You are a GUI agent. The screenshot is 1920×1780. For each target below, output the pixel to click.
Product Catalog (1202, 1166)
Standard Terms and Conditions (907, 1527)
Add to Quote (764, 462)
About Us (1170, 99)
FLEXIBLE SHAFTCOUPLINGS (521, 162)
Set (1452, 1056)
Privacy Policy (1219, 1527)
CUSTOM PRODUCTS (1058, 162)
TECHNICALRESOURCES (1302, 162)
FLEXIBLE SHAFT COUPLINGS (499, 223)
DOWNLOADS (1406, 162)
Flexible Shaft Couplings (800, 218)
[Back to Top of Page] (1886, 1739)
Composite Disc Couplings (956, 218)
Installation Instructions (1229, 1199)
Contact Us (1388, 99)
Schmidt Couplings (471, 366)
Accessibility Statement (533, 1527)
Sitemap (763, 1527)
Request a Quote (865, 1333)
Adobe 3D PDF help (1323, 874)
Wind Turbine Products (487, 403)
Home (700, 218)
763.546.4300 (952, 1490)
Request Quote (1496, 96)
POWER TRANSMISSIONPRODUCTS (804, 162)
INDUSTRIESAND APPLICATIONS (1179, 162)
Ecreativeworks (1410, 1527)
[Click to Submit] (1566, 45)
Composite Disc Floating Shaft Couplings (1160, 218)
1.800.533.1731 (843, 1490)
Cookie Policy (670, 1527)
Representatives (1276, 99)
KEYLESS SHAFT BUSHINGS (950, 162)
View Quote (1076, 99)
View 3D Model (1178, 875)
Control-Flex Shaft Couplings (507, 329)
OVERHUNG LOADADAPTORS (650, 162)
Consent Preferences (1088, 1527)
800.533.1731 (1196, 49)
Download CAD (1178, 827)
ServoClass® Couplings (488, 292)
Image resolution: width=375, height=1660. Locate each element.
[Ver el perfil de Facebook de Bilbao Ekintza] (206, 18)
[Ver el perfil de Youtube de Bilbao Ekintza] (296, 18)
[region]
:::::
The entries above should be repeated exactly, every one of them.

You are a GUI agent. The screenshot is 1920×1780. For each target below, output the pixel to click.
Product Catalog (1202, 1166)
Standard Terms and Conditions (907, 1527)
Add to Quote (764, 462)
About Us (1170, 99)
FLEXIBLE SHAFTCOUPLINGS (521, 162)
Set (1452, 1056)
Privacy Policy (1219, 1527)
CUSTOM PRODUCTS (1058, 162)
TECHNICALRESOURCES (1302, 162)
FLEXIBLE SHAFT COUPLINGS (499, 223)
DOWNLOADS (1406, 162)
Flexible Shaft Couplings (800, 218)
[Back to Top of Page] (1886, 1739)
Composite Disc Couplings (956, 218)
Installation Instructions (1229, 1199)
Contact Us (1388, 99)
Schmidt Couplings (471, 366)
Accessibility Statement (533, 1527)
Sitemap (763, 1527)
Request a Quote (865, 1333)
Adobe 3D PDF help (1323, 874)
Wind Turbine Products (487, 403)
Home (700, 218)
763.546.4300 (952, 1490)
Request Quote (1496, 96)
POWER TRANSMISSIONPRODUCTS (804, 162)
INDUSTRIESAND APPLICATIONS (1179, 162)
Ecreativeworks (1410, 1527)
[Click to Submit] (1566, 45)
Composite Disc Floating Shaft Couplings (1160, 218)
1.800.533.1731 (843, 1490)
Cookie Policy (670, 1527)
Representatives (1276, 99)
KEYLESS SHAFT BUSHINGS (950, 162)
View Quote (1076, 99)
View 3D Model (1178, 875)
Control-Flex Shaft Couplings (507, 329)
OVERHUNG LOADADAPTORS (650, 162)
Consent Preferences (1088, 1527)
800.533.1731 (1196, 49)
Download CAD (1178, 827)
ServoClass® Couplings (488, 292)
Image resolution: width=375, height=1660. Locate each element.
[Ver el perfil de Facebook de Bilbao Ekintza] (206, 18)
[Ver el perfil de Youtube de Bilbao Ekintza] (296, 18)
[region]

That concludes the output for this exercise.